J’ai pris mes fonctions en septembre 2012, tandis que la Sarre s’apprêtait à célébrer les 50 ans du Traité de l’Elysée. Cette période s’est avérée particulièrement riche, avec tout d’abord, le spectacle de la compagnie Die Redner, qui mettait en scène les discours du Général de Gaulle à la jeunesse allemande, puis l’année franco-allemande qui a organisé 300 manifestations portées par la Sarre en 2013 avec l’appui de la société civile. Cette année a constitué le point de départ de la Frankreichstrategie, à laquelle j’ai été associé, et qui doit faire de la Sarre un espace multilingue d’ici à 2043.
Avez-vous assisté à des avancées au cours des quatre dernières années ?
Oui. Au regard de la situation générale de l’Union européenne, tout particulièrement après le Brexit, la coopération entre la Sarre et ses voisins relève clairement de ce que Robert Schumann appelait « l’Europe des projets ». Au cours des trois dernières années se sont développées des initiatives concrètes qui présentent une incidence pour le quotidien des citoyens. Il s’agit essentiellement d’unifier le marché du travail pour permettre aux jeunes chômeurs de Moselle, dont le nombre a atteint 22 %, d’accéder aux 4 000 à 5 000 places que le marché sarrois pourrait leur proposer. Le bureau de placement transfrontalier instauré fin 2012 poursuit cet objectif et les premiers chiffres font état d’un taux de placement de 60 %. Ce très bon chiffre indique que ce service est parvenu à décloisonner le marché du travail en ouvrant les perspectives d’un emploi en Sarre à des jeunes qui n’auraient pas postulé spontanément. L’accord-cadre conclu en juin 2014 a rencontré un succès moindre, avec seulement 14 contrats d’entreprise signés en deux ans. Je citerai également l’Ecole transfrontalière de la Deuxième chance qui a remporté de très bons résultats en dépit de financements fragiles.
Avez-vous assisté à des reculs de la coopération ?

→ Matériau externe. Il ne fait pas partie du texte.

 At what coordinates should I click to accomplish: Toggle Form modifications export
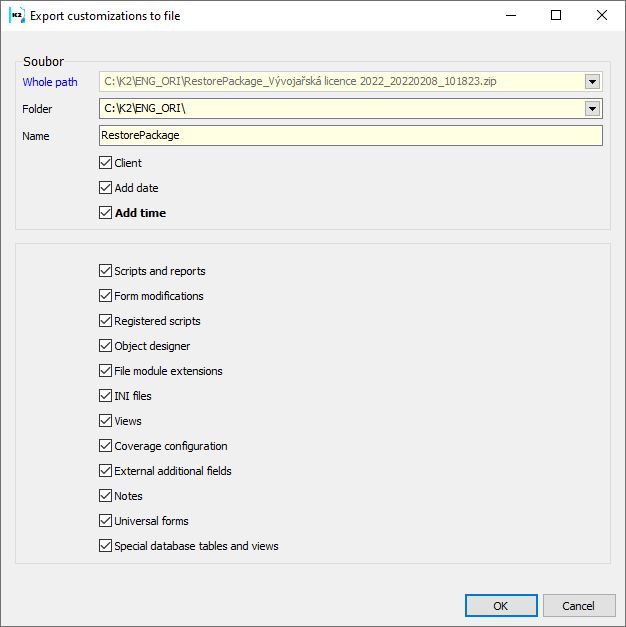pyautogui.click(x=106, y=296)
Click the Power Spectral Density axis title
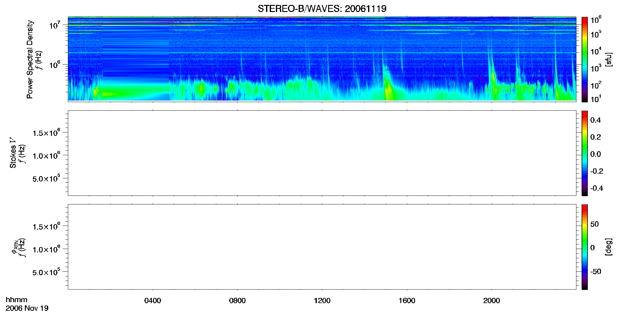This screenshot has width=644, height=332. 30,59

Non, mais je perçois des dangers. Il me semble nécessaire d’introduire dans les régions frontalières un droit à l’expérimentation. Les Etats devraient accepter de renoncer à une partie de leur capacité juridique et accepter de créer un droit spécifique pour permettre à la coopération de surmonter certains obstacles. Le tram-train Sarreguemines-Sarrebruck, qui constitue l’une des lignes les plus anciennes entre les deux pays, a failli fermer en 2013 pour des questions fiscales. Parcourant 16 km en site propre, puis en site partagé avec le réseau ferroviaire classique, elle ne comporte qu’un kilomètre en France. Lors de son lancement, elle a été exonérée de fiscalité, mais les taxes n’ont pas tardé à la rattraper et sont passées de 40 000 à 200 000 euros par an. Dans ces conditions, l’exploitant sarrois, la Saarbahn, a failli en arrêter l’exploitation, au moment précis où se concluait l’accord de formation transfrontalière pour les apprentis. Un accord sur trois ans a été signé pour sauver la ligne, mais il faudra le renégocier en fin d’année.
La coopération sanitaire ne se trouve-t-elle pas dans l’impasse ?
Plus tout à fait. Une zone organisée d’accès aux soins transfrontaliers (Zoast) est en cours de négociation pour mettre en réseaux six établissements hospitaliers dont quatre en Moselle (Forbach, Freyming-Merlebach, Sarreguemines et Saint-Avold) et deux en Sarre, la clinique du Winterberg à Sarrebruck et l’hôpital privé à but non lucratif de Volklingen. A l’origine de ce projet se trouve le partenariat en matière d’urgences cardiaques signé en décembre 2013 entre les établissements de Forbach et de Saint-Avold et l’hôpital de Volklingen. Cette convention, qui permet le traitement des urgences en Sarre, puis les soins de suite en Moselle, a certainement sauvé des vies. La Zoast doit s’étendre à de nouvelles pathologies (1), mais le projet achoppe encore sur le problème des circuits de remboursement entre un interlocuteur unique côté français, la Caisse nationale d’assurance maladie, et les nombreux organismes côté sarrois. En novembre 2015, la ratification a échoué car les partenaires sarrois exigeaient la mise en place de circuits courts côté français. C’est désormais chose faite, mais de nouvelles exigences portent cette fois sur des autorisations préalables d’admission – ce qui s’avère incompatible avec le principe d’une Zoast. Nous ne sommes plus très loin du déblocage, mais il faut que les caisses allemandes reviennent à la raison.
Dans quels domaines la coopération vous semble-t-elle la plus porteuse et la plus nécessaire ?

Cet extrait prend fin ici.